__READING PASSAGE__.

------------

Jane May 6, 2015 - 9:27 am

Thanks Christine, I appreciate it. The closest I have come to is ‘Prayer of the Cosmos’ by Neil Douglas-Klotz which is his interpretation of the ‘Lord’s Prayer’ translated straight from the Aramaic with some interesting results!

Jane May 6, 2015 - 7:34 am

Thank you for your article. It is an area I am growing in. Do you have any resources you would recommend, or thoughts around why Jesus in particular used Father? As he spoke in Aramaic, did it translate directly to Father?

Christine Sine May 6, 2015 - 7:49 am

Thanks Jane for your comment. I honestly do not know the answer to your question about the use of Father. Sometimes the language is gender neutral and was translated male. Sometimes it was indeed male. But there are also times that the language is female and still translated male. I will put together a reading list and try to post it next week.

Shiao Chong May 6, 2015 - 6:42 pm

Hi Jane, I don’t know about the translations of Aramaic, but the one Aramaic word for father that was kept untranslated in the Scriptures that Jesus used is “Abba” which is an Aramaic term of endearment akin to “Daddy”. Jesus used this in Mark 14:36. This was not a term that Jews would use for God as it is deemed too common or too familiar and hence, possibly too disrespectful.
And Paul develops this in Romans 8:14-17 and Galatians 4:6-7 to emphasize that we are children of God. Hence, as far as Paul is concerned, Jesus’ use of “father” for God, at least of “abba, father” was not something for us to ponder about God’s masculinity or gender role but more about our relationship as children to God.
I got these references from Samuel Terrien’s book, Till the Heart Sings (p. 139).
For what it’s worth.

sneezeecat May 6, 2015 - 8:31 am

I have read that the Holy Spirit is sometimes referred to with a feminine pronoun in the New Testament. I don’t know if this is true and have not done the language work necessary to find out – but it’s become my practice to do so myself. This idea of the Spirit as feminine is bolstered by the Old Testament writings about Wisdom, which is often (always?) referred to in the feminine form and is, in my mind at least, an antecedent of the Comforter Jesus left us.

Lil Ol' Passerbyer May 6, 2015 - 6:14 pm

Hey there! I’ve heard in the Greek NT that the Holy Spirit is addressed with neuter pronouns. In the OT, however, the word ruach (which is apart of the name of the Holy Spirit in Hebrew, Ruach HaKodesh) is gramatically feminine in that case. And yep, even early Christians (like in Eusebius’ Church History) said that Jesus was the Word and Wisdom of God; Jesus was the fufillment of Lady Wisdom from Proverbs!

------------

__DATASET CONTENT__.
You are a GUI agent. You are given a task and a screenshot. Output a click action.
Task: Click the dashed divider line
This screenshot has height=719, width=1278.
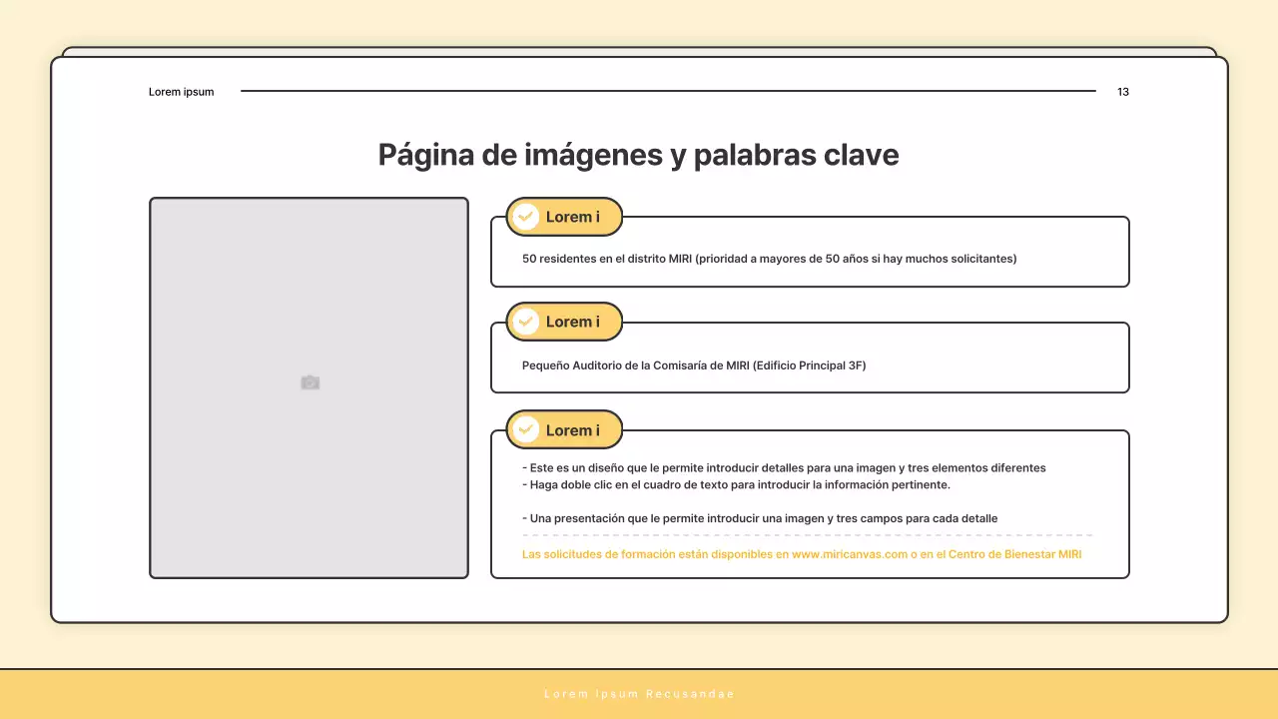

------------

Decide whether each statement agrees with the comment thread above, answering yes or no and quoting the words of the thread that settle it. (a) Christine Sine says she knows why Jesus used "Father." (b) Shiao Chong states that Jesus used "Abba" in Mark 14:36. (c) Lil Ol' Passerbyer says the Greek New Testament addresses the Holy Spirit with feminine pronouns.

(a) No: "I honestly do not know the answer to your question about the use of Father."
(b) Yes: "Jesus used this in Mark 14:36."
(c) No: "I’ve heard in the Greek NT that the Holy Spirit is addressed with neuter pronouns."